When I saw the brown Herringbone wool at Sewalicious I knew it would look fantastic in a vintage style jacket or coat. Click went my brain, thinking yup, this is the one for the Lily Jacket and I'm so glad I was right as I absolutely love it. Even though the pattern calls for lighter weight fabrics or wools than the one I picked, I didn't let this stop me as sometimes you can just work around those little niggles if you want your own way can't you. As I'll be having this jacket dry cleaned, I steam ironed the fabric rather than pre-washing it. This is my preferred choice with wools every time, but that's just my choice, not sure if it's the right one necessarily.

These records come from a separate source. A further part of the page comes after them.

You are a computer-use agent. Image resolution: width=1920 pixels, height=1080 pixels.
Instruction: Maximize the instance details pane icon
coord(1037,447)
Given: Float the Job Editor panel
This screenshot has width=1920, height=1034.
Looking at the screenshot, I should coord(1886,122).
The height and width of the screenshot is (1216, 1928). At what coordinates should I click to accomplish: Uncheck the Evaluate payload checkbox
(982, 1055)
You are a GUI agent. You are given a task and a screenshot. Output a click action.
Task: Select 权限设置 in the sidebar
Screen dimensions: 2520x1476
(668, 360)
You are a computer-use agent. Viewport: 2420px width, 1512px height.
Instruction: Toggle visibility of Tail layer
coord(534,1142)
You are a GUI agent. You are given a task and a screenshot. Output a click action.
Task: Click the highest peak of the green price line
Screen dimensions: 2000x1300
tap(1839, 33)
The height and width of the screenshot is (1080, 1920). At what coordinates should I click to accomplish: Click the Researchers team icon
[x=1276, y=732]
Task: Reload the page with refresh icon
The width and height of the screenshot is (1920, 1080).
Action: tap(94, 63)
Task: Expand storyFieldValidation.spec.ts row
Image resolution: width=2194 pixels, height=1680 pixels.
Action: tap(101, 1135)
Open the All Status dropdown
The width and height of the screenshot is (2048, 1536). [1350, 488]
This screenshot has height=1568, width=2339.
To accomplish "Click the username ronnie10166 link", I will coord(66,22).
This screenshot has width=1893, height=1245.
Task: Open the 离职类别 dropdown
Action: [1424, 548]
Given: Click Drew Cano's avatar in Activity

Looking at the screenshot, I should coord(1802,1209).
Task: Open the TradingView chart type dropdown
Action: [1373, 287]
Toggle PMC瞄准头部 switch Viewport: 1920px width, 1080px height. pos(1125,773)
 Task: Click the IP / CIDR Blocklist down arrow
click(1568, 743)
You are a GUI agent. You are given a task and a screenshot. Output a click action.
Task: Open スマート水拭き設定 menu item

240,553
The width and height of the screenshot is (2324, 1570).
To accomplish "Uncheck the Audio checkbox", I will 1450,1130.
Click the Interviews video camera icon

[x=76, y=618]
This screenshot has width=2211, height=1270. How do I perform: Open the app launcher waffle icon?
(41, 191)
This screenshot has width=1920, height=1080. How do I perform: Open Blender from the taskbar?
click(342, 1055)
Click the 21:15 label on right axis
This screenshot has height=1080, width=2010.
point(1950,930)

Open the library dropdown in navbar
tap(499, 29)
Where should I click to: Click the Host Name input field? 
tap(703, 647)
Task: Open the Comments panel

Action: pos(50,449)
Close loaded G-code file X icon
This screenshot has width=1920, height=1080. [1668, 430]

Once I was ready to go, I cut out all my pattern pieces and the cloth started to fray like crazy as you'd expect from a wool. As this jacket isn't lined I overlocked all the edges before I started sewing. Another reason I did this is that the jacket is constructed by pressing a seam under and then laying that over the one it's to be joined to and topstitching it in place. That means you can't finish the seams afterwards. I did think it would look stunning if this Lily jacket was lined in a contrasting deep blue, but I need to spend time working out how I'll manage that one. I did bias bind the facing edges in a deep blue though to keep myself happy that there is a small bit of that contrast that I imagined and to keep those edges nice and neat.
Every stage of sewing with the Herringbone wool was a joy. It never misbehaved on my machine and was a dream to sew with.
I love how all the curves that have been topstitched in the jacket show up, but it's not very easy to see the deep triangle sewn in the back. A plain fabric would show this detail better, but I don't mind as I'm thrilled with this beautiful wool I made mine in. Although the Lily Jacket will be getting a lot of wear from me, my eighteen year old daughter is trying to get her mitts on it too. Just goes to show how versatile this jacket is to suit either a proper vintage style or a younger contemporary one.